DIRECTIVE: Edit the records below by replacing every occurrence of "magnifier icon" with "search icon", and keep everything else the same.

---*---

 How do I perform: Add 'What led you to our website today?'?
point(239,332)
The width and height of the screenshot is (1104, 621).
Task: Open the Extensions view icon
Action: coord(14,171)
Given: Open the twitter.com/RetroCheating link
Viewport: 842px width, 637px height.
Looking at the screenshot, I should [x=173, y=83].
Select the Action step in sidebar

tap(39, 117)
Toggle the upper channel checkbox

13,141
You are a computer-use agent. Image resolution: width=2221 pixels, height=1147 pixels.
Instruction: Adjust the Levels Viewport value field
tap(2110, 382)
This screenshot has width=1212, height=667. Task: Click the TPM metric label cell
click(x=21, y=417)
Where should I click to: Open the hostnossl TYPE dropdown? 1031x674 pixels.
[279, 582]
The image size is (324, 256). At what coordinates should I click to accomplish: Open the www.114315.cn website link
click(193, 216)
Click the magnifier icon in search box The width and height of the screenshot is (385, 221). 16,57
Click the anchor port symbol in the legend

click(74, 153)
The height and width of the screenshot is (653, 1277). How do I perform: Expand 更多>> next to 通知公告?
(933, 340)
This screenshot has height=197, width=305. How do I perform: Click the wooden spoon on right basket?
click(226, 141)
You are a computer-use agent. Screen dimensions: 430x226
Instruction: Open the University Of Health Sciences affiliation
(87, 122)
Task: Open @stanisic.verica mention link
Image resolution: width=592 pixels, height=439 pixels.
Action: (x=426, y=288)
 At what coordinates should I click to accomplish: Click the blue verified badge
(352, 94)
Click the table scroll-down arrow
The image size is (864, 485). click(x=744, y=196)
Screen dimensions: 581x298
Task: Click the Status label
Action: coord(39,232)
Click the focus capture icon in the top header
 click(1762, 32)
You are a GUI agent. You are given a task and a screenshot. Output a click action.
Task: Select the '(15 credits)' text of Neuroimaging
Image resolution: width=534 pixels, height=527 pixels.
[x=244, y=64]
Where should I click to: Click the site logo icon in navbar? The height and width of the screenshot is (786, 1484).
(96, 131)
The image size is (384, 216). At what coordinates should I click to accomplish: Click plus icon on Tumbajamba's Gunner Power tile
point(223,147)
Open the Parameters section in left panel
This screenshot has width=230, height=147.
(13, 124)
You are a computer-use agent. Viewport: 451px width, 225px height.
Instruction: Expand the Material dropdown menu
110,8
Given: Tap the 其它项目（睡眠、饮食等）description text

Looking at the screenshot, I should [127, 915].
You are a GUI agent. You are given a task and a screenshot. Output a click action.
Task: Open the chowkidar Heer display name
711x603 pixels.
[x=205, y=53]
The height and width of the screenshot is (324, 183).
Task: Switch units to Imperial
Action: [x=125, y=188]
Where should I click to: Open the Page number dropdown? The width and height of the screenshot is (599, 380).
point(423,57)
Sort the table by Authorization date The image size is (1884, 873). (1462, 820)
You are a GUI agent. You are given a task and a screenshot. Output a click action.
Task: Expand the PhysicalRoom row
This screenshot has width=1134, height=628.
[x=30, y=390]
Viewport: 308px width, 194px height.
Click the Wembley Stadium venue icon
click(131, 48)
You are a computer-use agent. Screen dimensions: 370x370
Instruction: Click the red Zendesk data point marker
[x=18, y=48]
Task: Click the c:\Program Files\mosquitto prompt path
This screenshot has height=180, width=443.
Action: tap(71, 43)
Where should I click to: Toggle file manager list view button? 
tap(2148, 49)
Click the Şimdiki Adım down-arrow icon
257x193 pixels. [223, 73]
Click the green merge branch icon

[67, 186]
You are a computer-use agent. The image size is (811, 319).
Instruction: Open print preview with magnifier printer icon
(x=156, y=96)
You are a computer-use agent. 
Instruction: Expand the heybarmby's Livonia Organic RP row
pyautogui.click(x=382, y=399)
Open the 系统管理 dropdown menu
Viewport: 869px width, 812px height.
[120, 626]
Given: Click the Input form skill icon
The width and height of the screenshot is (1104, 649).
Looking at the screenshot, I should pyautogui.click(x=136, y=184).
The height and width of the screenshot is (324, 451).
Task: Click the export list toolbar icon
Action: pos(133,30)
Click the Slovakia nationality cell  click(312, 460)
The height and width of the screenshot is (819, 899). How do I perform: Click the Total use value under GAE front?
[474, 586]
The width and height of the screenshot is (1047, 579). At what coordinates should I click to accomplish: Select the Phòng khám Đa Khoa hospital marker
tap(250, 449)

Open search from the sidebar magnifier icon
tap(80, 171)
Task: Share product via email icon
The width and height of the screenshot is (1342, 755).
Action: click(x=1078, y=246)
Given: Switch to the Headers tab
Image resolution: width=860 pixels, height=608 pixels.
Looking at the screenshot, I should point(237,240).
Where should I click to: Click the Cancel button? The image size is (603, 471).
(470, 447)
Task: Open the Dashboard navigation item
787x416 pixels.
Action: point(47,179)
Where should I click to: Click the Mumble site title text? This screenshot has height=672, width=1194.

---*---

ANSWER TO THIS PROBLEM:
 How do I perform: Add 'What led you to our website today?'?
point(239,332)
The width and height of the screenshot is (1104, 621).
Task: Open the Extensions view icon
Action: coord(14,171)
Given: Open the twitter.com/RetroCheating link
Viewport: 842px width, 637px height.
Looking at the screenshot, I should [x=173, y=83].
Select the Action step in sidebar

tap(39, 117)
Toggle the upper channel checkbox

13,141
You are a computer-use agent. Image resolution: width=2221 pixels, height=1147 pixels.
Instruction: Adjust the Levels Viewport value field
tap(2110, 382)
This screenshot has width=1212, height=667. Task: Click the TPM metric label cell
click(x=21, y=417)
Where should I click to: Open the hostnossl TYPE dropdown? 1031x674 pixels.
[279, 582]
The image size is (324, 256). At what coordinates should I click to accomplish: Open the www.114315.cn website link
click(193, 216)
Click the search icon in search box The width and height of the screenshot is (385, 221). 16,57
Click the anchor port symbol in the legend

click(74, 153)
The height and width of the screenshot is (653, 1277). How do I perform: Expand 更多>> next to 通知公告?
(933, 340)
This screenshot has height=197, width=305. How do I perform: Click the wooden spoon on right basket?
click(226, 141)
You are a computer-use agent. Screen dimensions: 430x226
Instruction: Open the University Of Health Sciences affiliation
(87, 122)
Task: Open @stanisic.verica mention link
Image resolution: width=592 pixels, height=439 pixels.
Action: (x=426, y=288)
 At what coordinates should I click to accomplish: Click the blue verified badge
(352, 94)
Click the table scroll-down arrow
The image size is (864, 485). click(x=744, y=196)
Screen dimensions: 581x298
Task: Click the Status label
Action: coord(39,232)
Click the focus capture icon in the top header
 click(1762, 32)
You are a GUI agent. You are given a task and a screenshot. Output a click action.
Task: Select the '(15 credits)' text of Neuroimaging
Image resolution: width=534 pixels, height=527 pixels.
[x=244, y=64]
Where should I click to: Click the site logo icon in navbar? The height and width of the screenshot is (786, 1484).
(96, 131)
The image size is (384, 216). At what coordinates should I click to accomplish: Click plus icon on Tumbajamba's Gunner Power tile
point(223,147)
Open the Parameters section in left panel
This screenshot has width=230, height=147.
(13, 124)
You are a computer-use agent. Viewport: 451px width, 225px height.
Instruction: Expand the Material dropdown menu
110,8
Given: Tap the 其它项目（睡眠、饮食等）description text

Looking at the screenshot, I should [127, 915].
You are a GUI agent. You are given a task and a screenshot. Output a click action.
Task: Open the chowkidar Heer display name
711x603 pixels.
[x=205, y=53]
The height and width of the screenshot is (324, 183).
Task: Switch units to Imperial
Action: [x=125, y=188]
Where should I click to: Open the Page number dropdown? The width and height of the screenshot is (599, 380).
point(423,57)
Sort the table by Authorization date The image size is (1884, 873). (1462, 820)
You are a GUI agent. You are given a task and a screenshot. Output a click action.
Task: Expand the PhysicalRoom row
This screenshot has width=1134, height=628.
[x=30, y=390]
Viewport: 308px width, 194px height.
Click the Wembley Stadium venue icon
click(131, 48)
You are a computer-use agent. Screen dimensions: 370x370
Instruction: Click the red Zendesk data point marker
[x=18, y=48]
Task: Click the c:\Program Files\mosquitto prompt path
This screenshot has height=180, width=443.
Action: tap(71, 43)
Where should I click to: Toggle file manager list view button? 
tap(2148, 49)
Click the Şimdiki Adım down-arrow icon
257x193 pixels. [223, 73]
Click the green merge branch icon

[67, 186]
You are a computer-use agent. The image size is (811, 319).
Instruction: Open print preview with magnifier printer icon
(x=156, y=96)
You are a computer-use agent. 
Instruction: Expand the heybarmby's Livonia Organic RP row
pyautogui.click(x=382, y=399)
Open the 系统管理 dropdown menu
Viewport: 869px width, 812px height.
[120, 626]
Given: Click the Input form skill icon
The width and height of the screenshot is (1104, 649).
Looking at the screenshot, I should pyautogui.click(x=136, y=184).
The height and width of the screenshot is (324, 451).
Task: Click the export list toolbar icon
Action: pos(133,30)
Click the Slovakia nationality cell  click(312, 460)
The height and width of the screenshot is (819, 899). How do I perform: Click the Total use value under GAE front?
[474, 586]
The width and height of the screenshot is (1047, 579). At what coordinates should I click to accomplish: Select the Phòng khám Đa Khoa hospital marker
tap(250, 449)

Open search from the sidebar search icon
tap(80, 171)
Task: Share product via email icon
The width and height of the screenshot is (1342, 755).
Action: click(x=1078, y=246)
Given: Switch to the Headers tab
Image resolution: width=860 pixels, height=608 pixels.
Looking at the screenshot, I should point(237,240).
Where should I click to: Click the Cancel button? The image size is (603, 471).
(470, 447)
Task: Open the Dashboard navigation item
787x416 pixels.
Action: point(47,179)
Where should I click to: Click the Mumble site title text? This screenshot has height=672, width=1194.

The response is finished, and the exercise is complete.